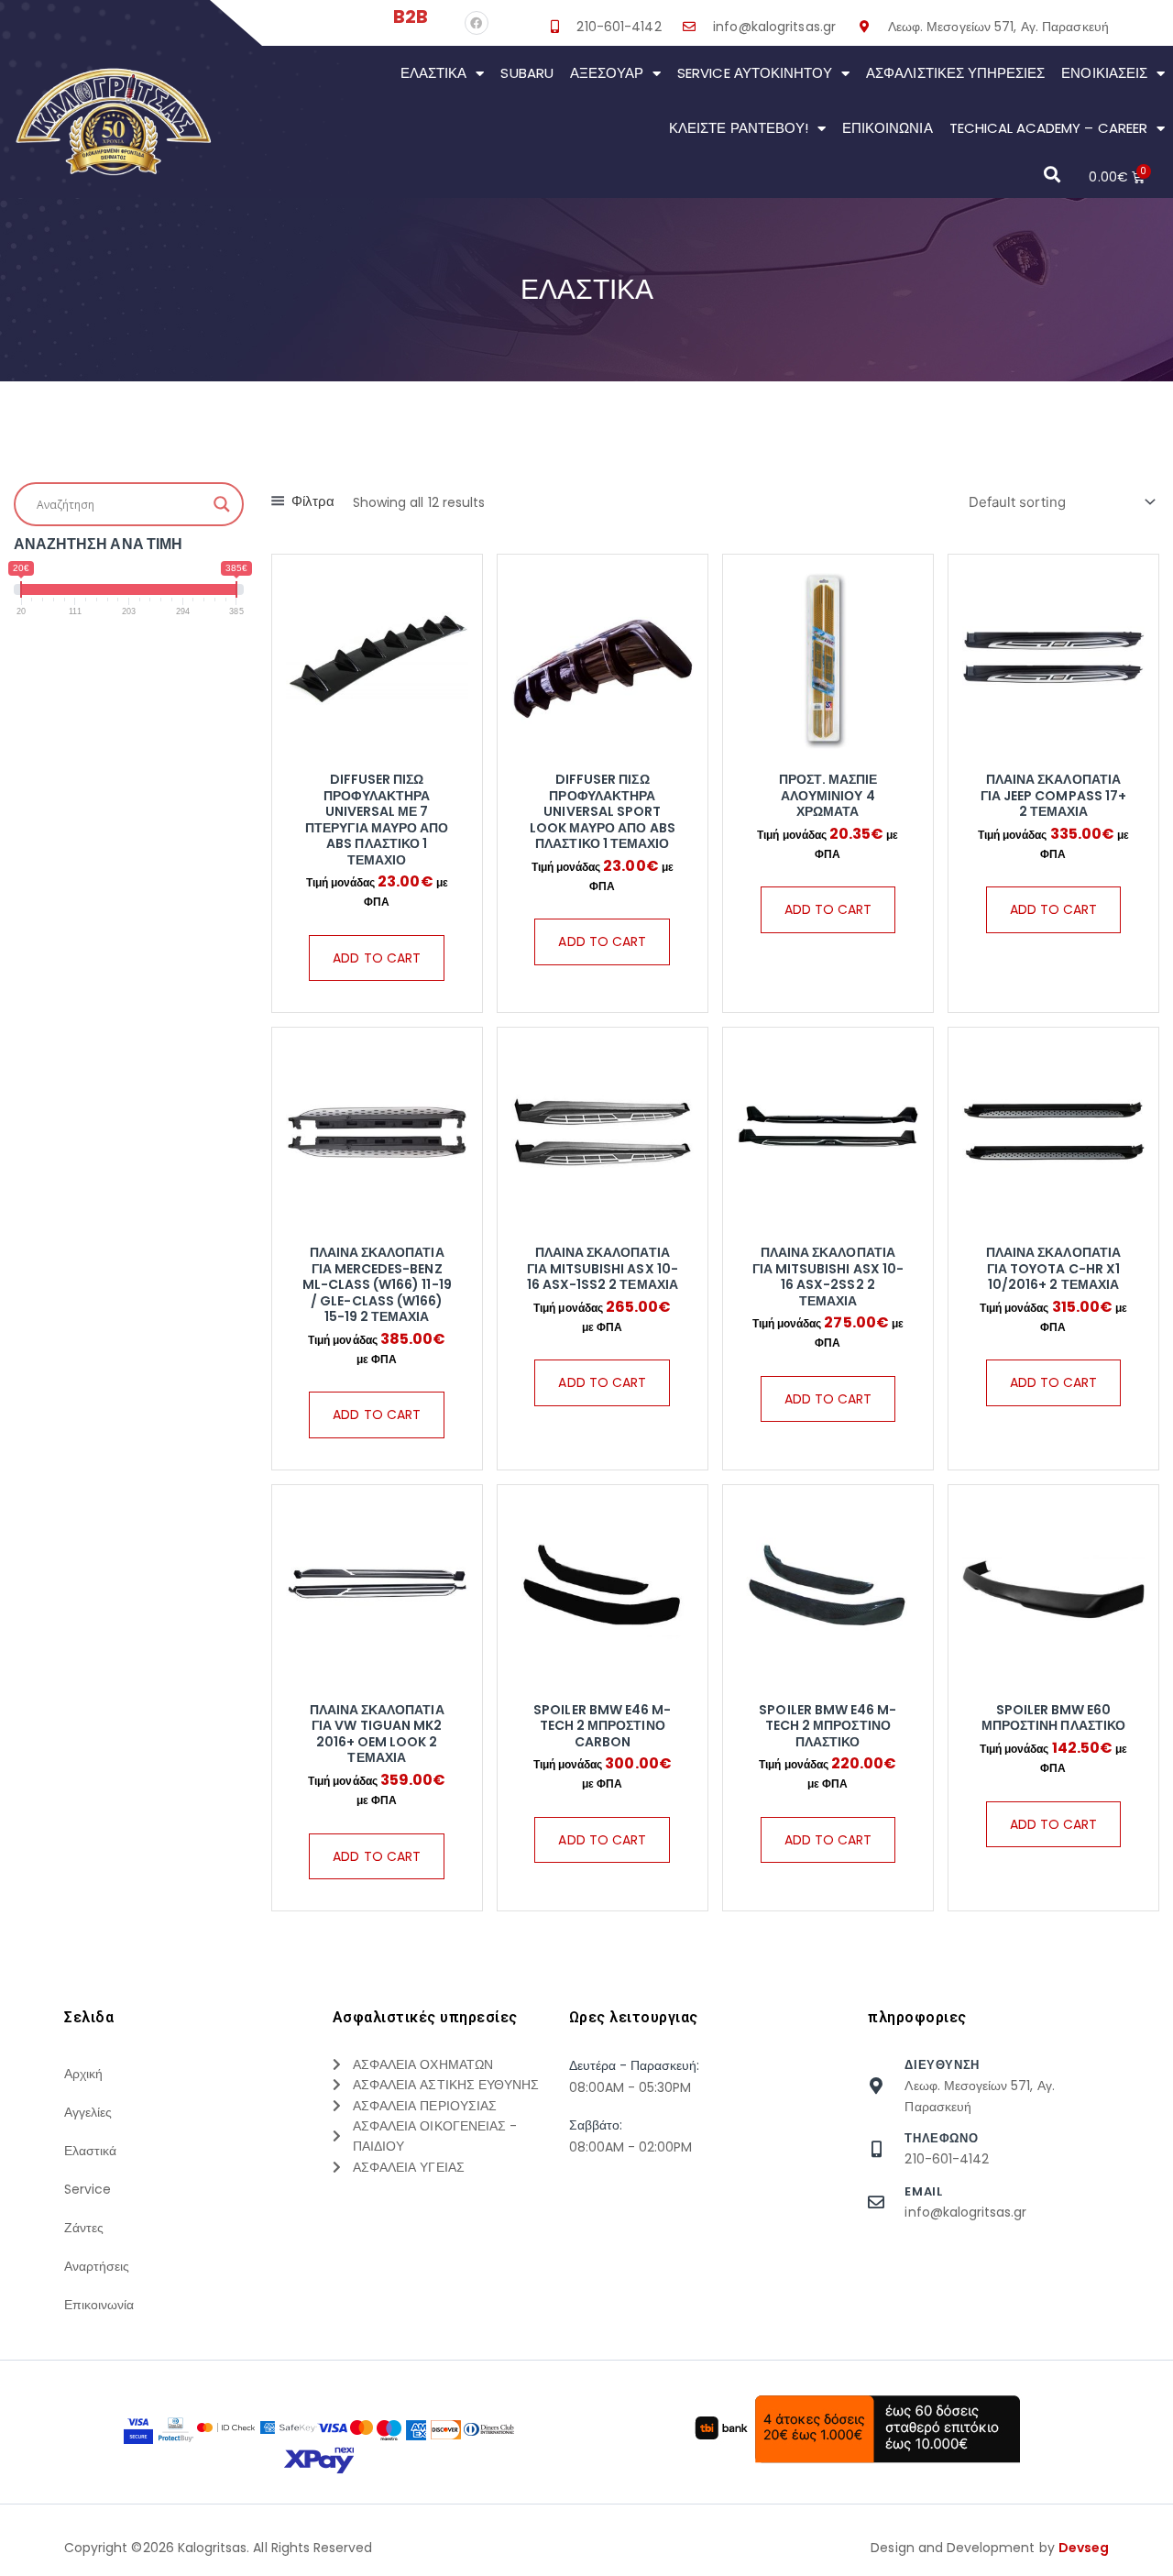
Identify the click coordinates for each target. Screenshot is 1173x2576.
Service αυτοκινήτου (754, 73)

○ ○ ○ ○ ○ ○ ○

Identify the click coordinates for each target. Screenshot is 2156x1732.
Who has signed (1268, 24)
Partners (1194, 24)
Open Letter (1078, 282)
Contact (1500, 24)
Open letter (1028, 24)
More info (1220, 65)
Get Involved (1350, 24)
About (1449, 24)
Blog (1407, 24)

○ ○ ○ ○ ○ ○ ○

■ Activity: Reproduce word for word the material above, beginning with the line that contains "Screenshot is 1173x2576." and ending with the line that contains "Service αυτοκινήτου (754, 73)".

■ Task output:
Identify the click coordinates for each target. Screenshot is 1173x2576.
Service αυτοκινήτου (754, 73)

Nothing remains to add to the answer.